Bei deutschen Filmen scheint es derzeit nur wenig Genre-Auswahl zu geben. Da ist auf der einen Seite das anspruchsvolle Autorenkino, auf der anderen Seite tumbe Klamotten, die zumeist in Berlin spielen, mit ewig gleichem Plott und Besetzung, die zumal aus der gleichen Familie kommt. "Simpel" macht hier eine erfreuliche Ausnahme, denn in diesem Streifen gibt es Anspruch gepaart mit Unterhaltung für die ganze Familie, und die auch noch herausragend gespielt. Jetzt gibt es diesen mehrfach ausgezeichneten Ausnahme-Film auch für das Heimkino.

Seit Ben denken kann, hat er kein leichtes Leben. Er kümmert sich. Um seine kranke Mutter, aber auch um seinen geistig behinderten Bruder Barnabas, den alle nur Simpel nennen. Als die Mutter stirbt, soll Simpel in ein Heim kommen, so hat es der Vater, der sich 15 Jahre zuvor abgesetzt hat, um eine neue Familie zu gründen, verfügt. Als die Polizei anrückt, um Simpel abzuholen, haut Ben mit seinem Bruder ab.
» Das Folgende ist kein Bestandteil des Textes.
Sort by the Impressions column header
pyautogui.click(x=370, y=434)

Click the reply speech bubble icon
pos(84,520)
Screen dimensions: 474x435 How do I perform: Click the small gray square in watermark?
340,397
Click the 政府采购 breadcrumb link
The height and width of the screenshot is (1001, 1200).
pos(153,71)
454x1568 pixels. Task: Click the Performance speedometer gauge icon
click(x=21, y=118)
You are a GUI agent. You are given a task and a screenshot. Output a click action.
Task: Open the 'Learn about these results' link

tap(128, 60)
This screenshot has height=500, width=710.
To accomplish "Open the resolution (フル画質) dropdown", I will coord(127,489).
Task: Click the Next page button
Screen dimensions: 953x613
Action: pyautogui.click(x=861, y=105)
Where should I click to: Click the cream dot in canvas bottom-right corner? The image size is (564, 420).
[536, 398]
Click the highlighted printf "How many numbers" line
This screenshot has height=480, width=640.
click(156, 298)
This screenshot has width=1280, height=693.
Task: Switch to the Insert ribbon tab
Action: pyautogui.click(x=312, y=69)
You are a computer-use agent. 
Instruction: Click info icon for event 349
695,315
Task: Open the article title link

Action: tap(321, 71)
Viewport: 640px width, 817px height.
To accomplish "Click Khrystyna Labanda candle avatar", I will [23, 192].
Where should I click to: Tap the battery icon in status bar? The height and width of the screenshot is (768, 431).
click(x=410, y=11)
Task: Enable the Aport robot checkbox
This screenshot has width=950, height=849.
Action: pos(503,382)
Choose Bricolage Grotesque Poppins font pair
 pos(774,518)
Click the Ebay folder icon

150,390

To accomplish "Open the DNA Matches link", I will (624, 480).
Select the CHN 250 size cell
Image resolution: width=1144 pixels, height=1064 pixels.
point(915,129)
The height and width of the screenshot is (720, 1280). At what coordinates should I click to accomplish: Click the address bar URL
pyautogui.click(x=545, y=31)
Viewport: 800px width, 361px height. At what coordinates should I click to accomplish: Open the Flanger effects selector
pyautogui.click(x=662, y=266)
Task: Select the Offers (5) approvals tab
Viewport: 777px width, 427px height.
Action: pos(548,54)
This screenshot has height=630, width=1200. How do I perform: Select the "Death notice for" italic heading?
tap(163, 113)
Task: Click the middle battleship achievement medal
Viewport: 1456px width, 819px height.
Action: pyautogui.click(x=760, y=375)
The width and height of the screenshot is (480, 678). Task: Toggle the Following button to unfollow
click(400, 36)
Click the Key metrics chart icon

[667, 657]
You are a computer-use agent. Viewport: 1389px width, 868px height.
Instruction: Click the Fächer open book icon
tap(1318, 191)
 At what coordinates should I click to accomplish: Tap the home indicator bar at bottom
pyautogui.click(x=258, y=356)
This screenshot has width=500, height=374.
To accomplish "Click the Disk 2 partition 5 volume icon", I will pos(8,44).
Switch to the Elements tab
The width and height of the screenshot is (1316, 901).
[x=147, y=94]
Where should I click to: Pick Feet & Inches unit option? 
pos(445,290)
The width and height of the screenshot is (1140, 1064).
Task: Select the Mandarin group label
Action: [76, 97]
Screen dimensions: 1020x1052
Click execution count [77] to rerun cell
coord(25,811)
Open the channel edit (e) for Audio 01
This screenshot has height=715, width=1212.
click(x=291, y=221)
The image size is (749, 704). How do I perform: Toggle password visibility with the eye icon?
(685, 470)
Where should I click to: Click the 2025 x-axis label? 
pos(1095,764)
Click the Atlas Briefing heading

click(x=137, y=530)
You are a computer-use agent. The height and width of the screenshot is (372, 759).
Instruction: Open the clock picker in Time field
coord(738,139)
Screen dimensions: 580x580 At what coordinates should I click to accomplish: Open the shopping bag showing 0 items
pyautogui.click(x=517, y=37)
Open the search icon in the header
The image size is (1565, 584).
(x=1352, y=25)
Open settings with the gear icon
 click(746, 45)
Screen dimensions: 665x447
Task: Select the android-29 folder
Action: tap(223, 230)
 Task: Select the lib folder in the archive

Irgendwohin, am besten ans Meer, zu den Haien. Es beginnt eine irre Reise in die Großstadt Hamburg, wo sie auf die verschiedensten Menschen treffen, die meist einsam sind, und die ungleichen Brüder in ihre Herzen schließen. Doch die Polizei ist noch immer hinter ihnen her, und nur ihr Vater kann ihnen helfen.

Der Film liegt auf BluRay in der deutschen Sprachfassung (DTS-HD 5.1 Master Audio) vor. An Extras finden sich auf der blauen Scheibe Interviews mit Cast und Crew.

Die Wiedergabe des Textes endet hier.